▸ **Written instruction**
Retype, character for character, the lines of the material running from the one that contains "The image size is (506, 285)." down to the one that contains "coordinates (52, 121).", both included.

----- Source data -----

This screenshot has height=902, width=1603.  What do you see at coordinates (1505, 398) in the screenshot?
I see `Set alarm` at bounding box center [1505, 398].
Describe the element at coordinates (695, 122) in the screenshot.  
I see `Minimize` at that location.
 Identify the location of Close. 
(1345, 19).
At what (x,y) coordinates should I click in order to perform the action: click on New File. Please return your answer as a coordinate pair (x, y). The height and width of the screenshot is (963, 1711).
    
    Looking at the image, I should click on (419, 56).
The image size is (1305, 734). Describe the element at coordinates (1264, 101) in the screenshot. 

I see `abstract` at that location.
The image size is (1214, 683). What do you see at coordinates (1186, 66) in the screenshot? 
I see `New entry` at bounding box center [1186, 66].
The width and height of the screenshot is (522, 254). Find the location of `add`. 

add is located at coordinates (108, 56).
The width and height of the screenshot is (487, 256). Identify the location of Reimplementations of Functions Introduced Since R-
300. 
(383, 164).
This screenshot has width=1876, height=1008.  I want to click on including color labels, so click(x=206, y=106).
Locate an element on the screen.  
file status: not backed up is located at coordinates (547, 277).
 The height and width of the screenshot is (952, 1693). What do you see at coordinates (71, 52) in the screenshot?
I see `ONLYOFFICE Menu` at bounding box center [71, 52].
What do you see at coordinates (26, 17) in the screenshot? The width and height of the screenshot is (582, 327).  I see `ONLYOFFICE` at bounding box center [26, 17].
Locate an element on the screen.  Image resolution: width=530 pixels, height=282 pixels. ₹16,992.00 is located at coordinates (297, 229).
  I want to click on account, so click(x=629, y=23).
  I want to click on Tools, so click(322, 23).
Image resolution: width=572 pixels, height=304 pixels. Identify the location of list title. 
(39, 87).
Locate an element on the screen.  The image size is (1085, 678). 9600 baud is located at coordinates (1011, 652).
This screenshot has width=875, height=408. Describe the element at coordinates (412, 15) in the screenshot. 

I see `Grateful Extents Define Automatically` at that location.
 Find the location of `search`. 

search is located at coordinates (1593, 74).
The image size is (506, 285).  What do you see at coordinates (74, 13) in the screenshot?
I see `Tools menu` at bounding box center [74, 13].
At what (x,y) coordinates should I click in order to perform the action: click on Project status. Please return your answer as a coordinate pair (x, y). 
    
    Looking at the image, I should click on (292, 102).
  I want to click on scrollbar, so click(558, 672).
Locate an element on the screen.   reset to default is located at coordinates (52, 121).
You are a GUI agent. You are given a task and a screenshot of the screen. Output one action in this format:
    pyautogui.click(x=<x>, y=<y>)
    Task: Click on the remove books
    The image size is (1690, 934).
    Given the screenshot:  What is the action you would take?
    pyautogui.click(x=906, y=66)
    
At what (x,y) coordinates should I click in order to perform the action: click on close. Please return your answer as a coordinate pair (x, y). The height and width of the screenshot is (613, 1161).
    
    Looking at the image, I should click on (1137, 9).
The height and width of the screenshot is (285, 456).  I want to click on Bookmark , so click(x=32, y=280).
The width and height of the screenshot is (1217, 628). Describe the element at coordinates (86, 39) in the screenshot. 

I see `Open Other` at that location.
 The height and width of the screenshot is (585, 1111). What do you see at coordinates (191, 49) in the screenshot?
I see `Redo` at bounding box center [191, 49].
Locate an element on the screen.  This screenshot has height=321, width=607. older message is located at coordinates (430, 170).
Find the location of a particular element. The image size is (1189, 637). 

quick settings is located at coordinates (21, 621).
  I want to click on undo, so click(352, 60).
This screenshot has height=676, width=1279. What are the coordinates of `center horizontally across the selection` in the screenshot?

-----

▸ **Result**
The image size is (506, 285).  What do you see at coordinates (74, 13) in the screenshot?
I see `Tools menu` at bounding box center [74, 13].
At what (x,y) coordinates should I click in order to perform the action: click on Project status. Please return your answer as a coordinate pair (x, y). 
    
    Looking at the image, I should click on (292, 102).
  I want to click on scrollbar, so click(558, 672).
Locate an element on the screen.   reset to default is located at coordinates (52, 121).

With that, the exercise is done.